Rate cut: Federal Reserve chairman acts to ease fears of recession -- and need for a tax cut.

January 08, 2001

EVEN BEFORE taking office, President-elect George W. Bush has been busy campaigning for his massive, $1.6 trillion tax cut plan.

The Bush team has put out distinctly gloomy views of the country's economic slowdown, ominously talking about a pending recession. "Bold action" is needed, the president-elect said. Read that to mean "tax cuts."

But Mr. Bush failed to persuade Alan Greenspan to join the chorus of doomsayers. The Federal Reserve chairman sees a slowing economy that still lacks key recessionary indicators.

Last week's interest-rate cut underscores Mr. Greenspan's ability to react rapidly. He sent a message that monetary policy set by the Fed, not the president's fiscal policy, is the best vehicle for managing a volatile economy.

The impact of a tax cut can take a year to be felt; the Fed's rate cuts have an effect immediately.

Mr. Bush and Mr. Greenspan disagree on the need for a huge tax cut. The Fed chairman fears this could re-ignite inflation and turn surplus to deficit.
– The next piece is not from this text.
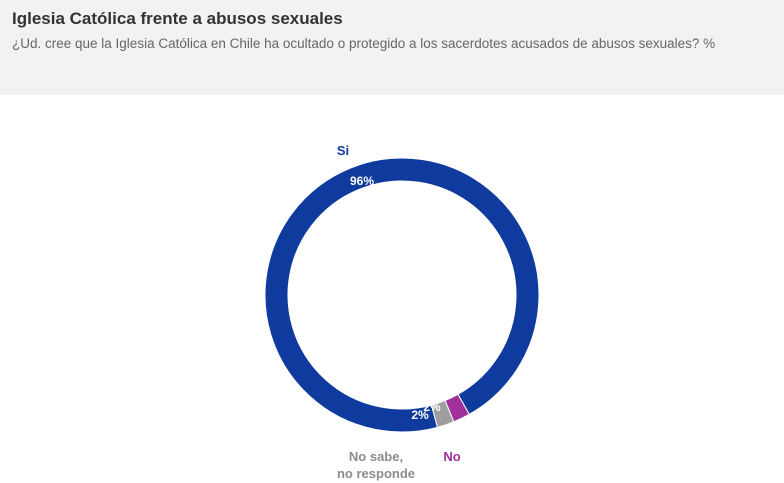 The height and width of the screenshot is (483, 784). Describe the element at coordinates (420, 415) in the screenshot. I see `value-label-no-sabe-no-responde: 2%` at that location.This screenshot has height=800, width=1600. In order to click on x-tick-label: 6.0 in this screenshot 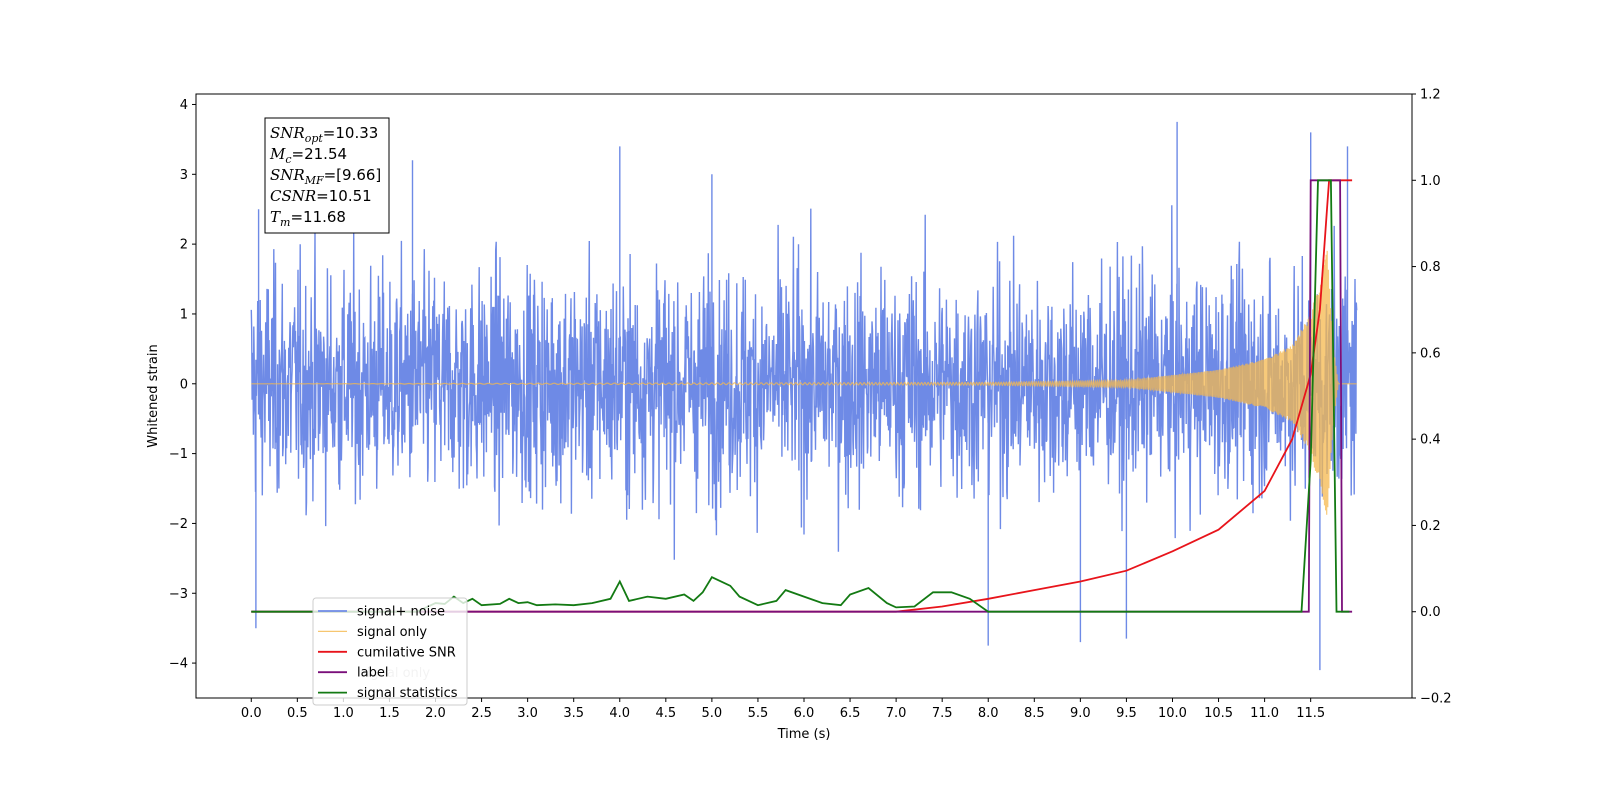, I will do `click(804, 714)`.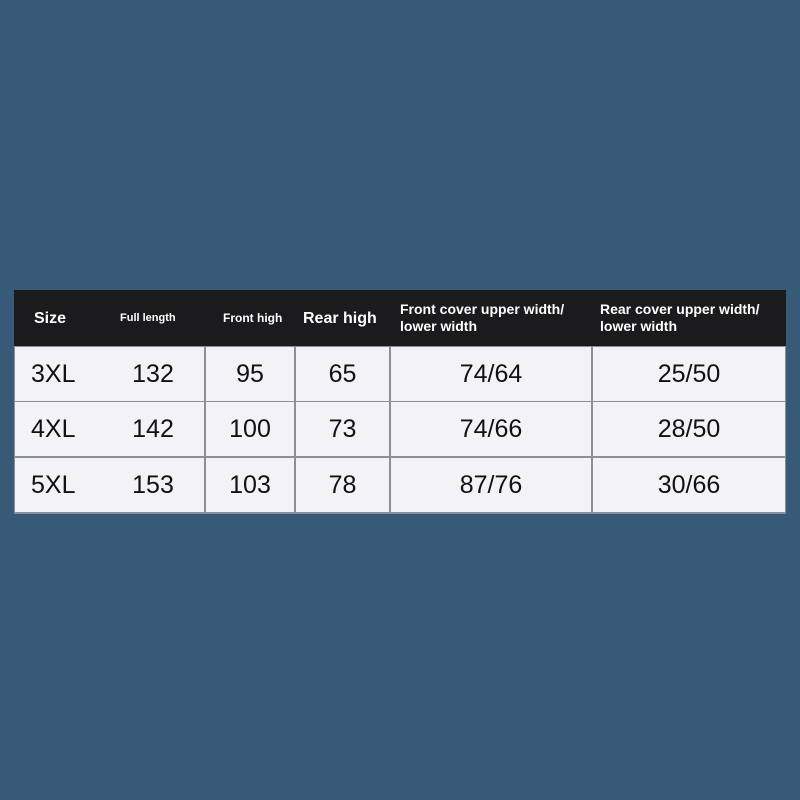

He prefers using the surplus to pay down the national debt.

The latest economic numbers are hardly alarming. New home sales dropped again in November, but 2000 should be the second-best year ever. Job-creation slowed in December, but 2000 still finished with the economy adding 1.9 million positions.

Manufacturers and retailers are showing stress, though. The auto industry is laying off workers and shutting plants temporarily. Demand isn't what it was just six months ago.

One economist warns of a "speed bump" in the economy. That could mean the Fed will loosen lending rates frequently to ensure a "soft landing."

But Mr. Greenspan refuses to panic. The president-elect would be wise to follow the savvy Fed chairman's lead.